# Task instructions
Exclude the pictures and set down, unaltered, the lines from the one that holds "Task: Open Digital" through the end of the data.

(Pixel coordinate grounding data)

|---|

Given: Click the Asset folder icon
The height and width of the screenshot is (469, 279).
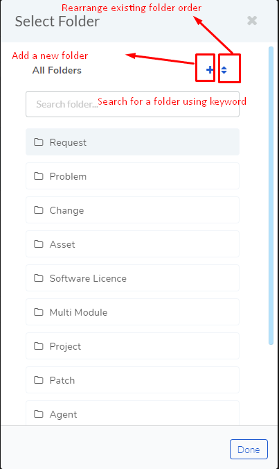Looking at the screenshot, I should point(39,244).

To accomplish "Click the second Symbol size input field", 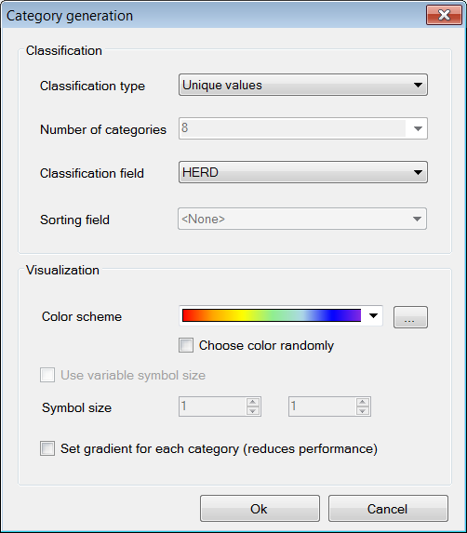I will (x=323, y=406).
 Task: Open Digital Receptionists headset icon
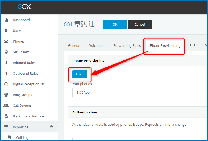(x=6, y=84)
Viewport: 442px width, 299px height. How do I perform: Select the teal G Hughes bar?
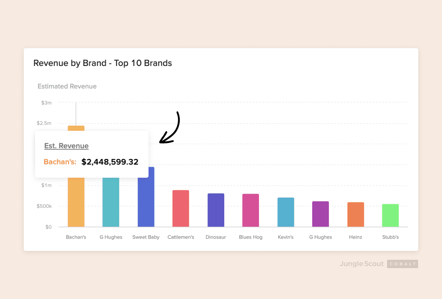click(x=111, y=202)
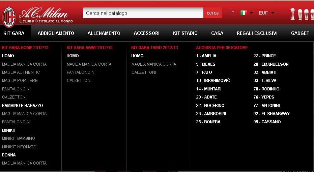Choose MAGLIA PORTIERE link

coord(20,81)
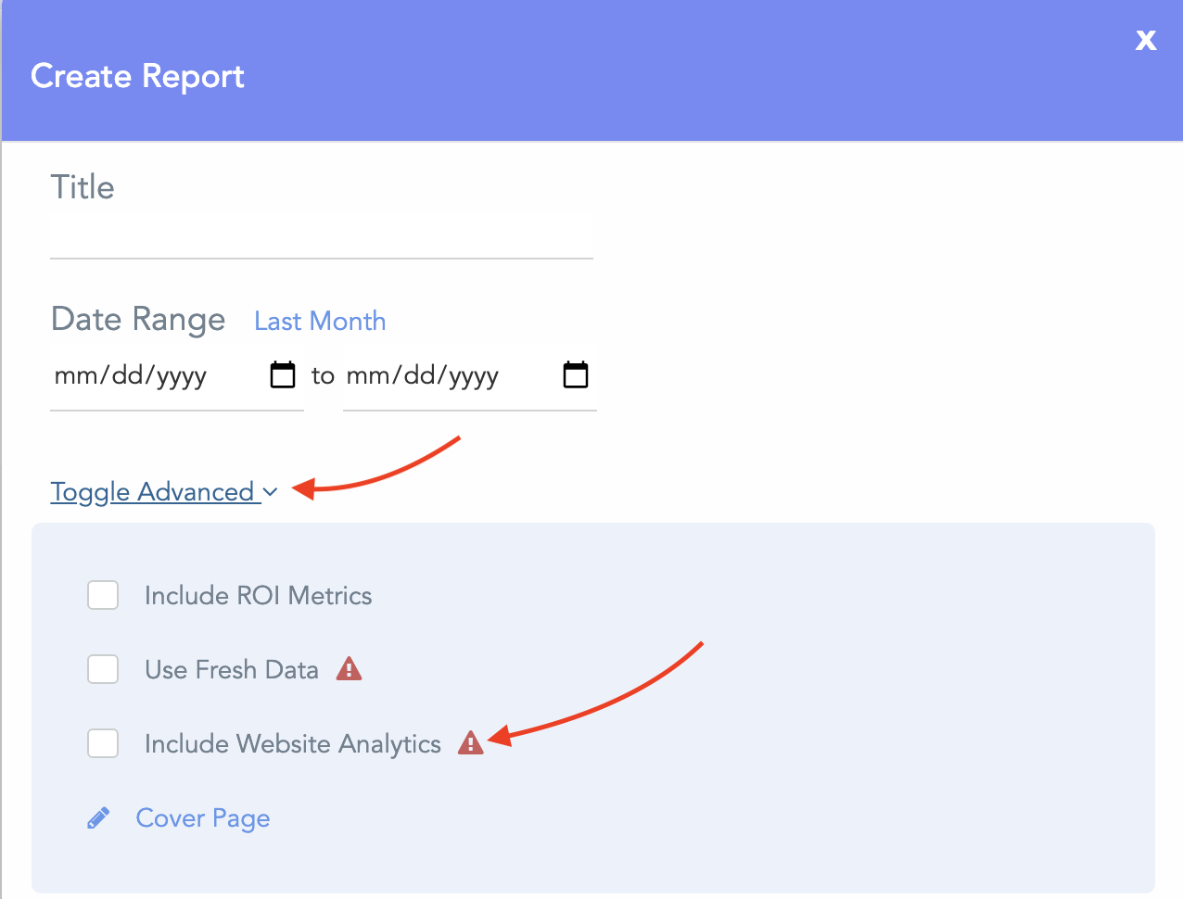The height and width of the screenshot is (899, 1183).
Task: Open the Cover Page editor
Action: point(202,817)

|---|

# Written solution
 Task: Open Digital Receptionists headset icon
(x=6, y=84)
Viewport: 442px width, 299px height. How do I perform: Select the teal G Hughes bar?
click(x=111, y=202)
Choose MAGLIA PORTIERE link

coord(20,81)
The height and width of the screenshot is (899, 1183).
Task: Open the Cover Page editor
Action: point(202,817)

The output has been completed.